Since its inception in 1996, Lexani Wheel Corporation (Corona, California) has been known for developing and marketing bold and technologically innovative luxury alloy wheels. While he’s quick to point out that he didn’t do it alone, the success of Lexani is primarily the due to the imagination and drive of 42-year-old company founder Frank Hodges.
“My father owned a car dealership, so I was always around cars as a kid,” says Hodges.
After leaving college, Hodges had to leave his love of cars behind and became a bank loan officer, a position that would give him the business acumen he would later need at Lexani. Yet, he longed for something more exciting…to be involved with cars again. So, in 1989 he opened a small retail automotive accessory store in Southern California with the help of his brother Mike. “I basically did it for fun, but I made money,” Hodges notes. “Later, I added wheels slowly and then tires, and it really started to take off.
With the growing popularity of custom wheels, Hodges started private labeling a wheel brand out of Italy in 1995, which he called Raptor. “In the beginning I didn’t know exactly where I wanted to be. I had different kinds of wheels…a tuner line, smaller stuff and the Lexani brand was the high end,” Hodges recalls. “Then, I decided I didn’t want to have regular stuff like everyone, I wanted to design some cool stuff, so I dropped the stuff I didn’t like and kept the Lexani line.”
So, in 1996 he decided to manufacture his own wheels, and opened his first location in Yorba Linda, California. From the beginning, Lexani was a different kind of wheel line, aimed at the luxury lifestyle market. “We didn’t want to build anything like what was out there; we made more edgy designs, and we started marketing the brand nationally.”

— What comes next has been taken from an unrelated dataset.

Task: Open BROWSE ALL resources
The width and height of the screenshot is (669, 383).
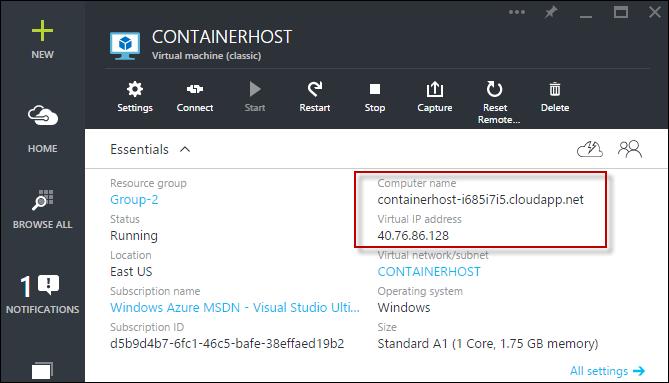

From the start, Lexani wheels captured the attention of rap artists, sports figures, movie stars and other celebrities because they were so unique and of the highest quality. Taking that “edgy,” over-the-top wheel design philosophy to the extreme, Hodges came up with something that certainly qualifies—a $250,000 set of 24-inch wheels decked out in 63,000 carats (almost 28 pounds) of cubic Zirconia
Though it might be somewhat of a contradiction, Hodges says the jewel-laden wheels sold under his company’s high-end Asanti brand are conservative. “They have a conservative edge; they’re for a more conservative person, with more high-end cars.” Accordingly, the wheels feature a “conservative five-spoke” design, rather than the swirls and lightning bolts favored by more flamboyant enthusiasts.